Bill volunteered for the Army at 21. He grew up in constant motion: Paul, who is three years younger, remembers a home video of Bill zipping through the house, the camera shaking as their parents told him to "simmer down a little." Unsurprisingly, then, he was ready to get out of their small town. He deployed in the late 1960s to Vietnam, where, Paul said, he won numerous commendations for his valor.
When he returned home, he told his younger brother not to sign up for the Army.
He worked for a while at clothing store their father owned, but it was clear he wasn't the same. He'd always loved drinking, but now he was drinking to "sort of become numb, even though every morning he woke up and went to work and for a period of time was successful," Paul said.
Around 1984, Bill started suffering psychotic breaks. Paul wrote in the obituary that their parents' "devotion and care for their war-damaged boy was strong and unfailing," and said they tried desperately to find counselors and programs that might cure him.
"He just couldn't come to the realization that he needed to live life with this burden and make wings for himself rather than make it an anchor," Paul said. "He just couldn't come to that realization. He slipped away young."
Bill became a resident at the veterans' home in 1994, when he was 48. By then, Paul said, he had been diagnosed with Korsakoff syndrome, a memory disorder often associated with alcohol misuse. Bill retreated in his mind to the Dickinson, North Dakota, of the late 1960s, and the man he had been back then, his brother said.

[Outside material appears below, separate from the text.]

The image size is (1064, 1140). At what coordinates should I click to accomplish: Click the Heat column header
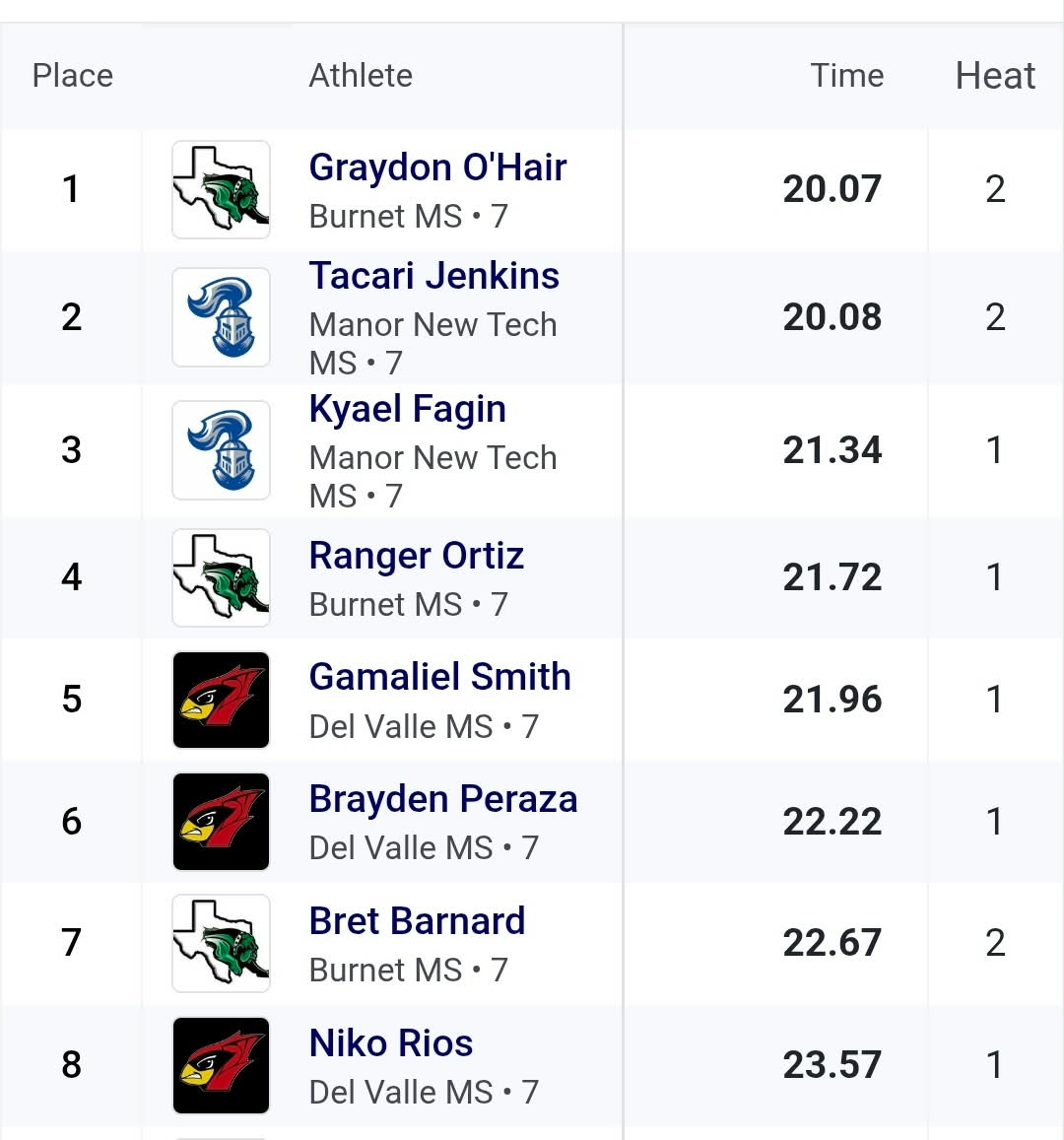[994, 76]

There were times when the war came back to him in flashes. But otherwise, it was 1969 and the world spread out with promise. Gas was 27 cents a gallon, Schlitz was still making beer, and there was always another hunt or date around the corner. It was a life where no one Bill loved had died, Paul said, and where he clung to memories of "wonderful things: of beautiful women, of great hunts, of fast cars and motorcycles."
"Prematurely aged, his worldly goods in a small dresser, not knowing who the president might be or remembering why he should care, Bill's losses were greater than most of us could endure," Paul wrote in the obituary. "Yet, to those who love him, his brother and his brother's wife, and their sons, he will always be a brave, accomplished man, more generous than was wise, more trusting than was safe."
He concluded: "It is not possible to wrap your arms around a loved one who leaves. But it is possible to wrap your heart around a memory. Bill's will be well taken care of."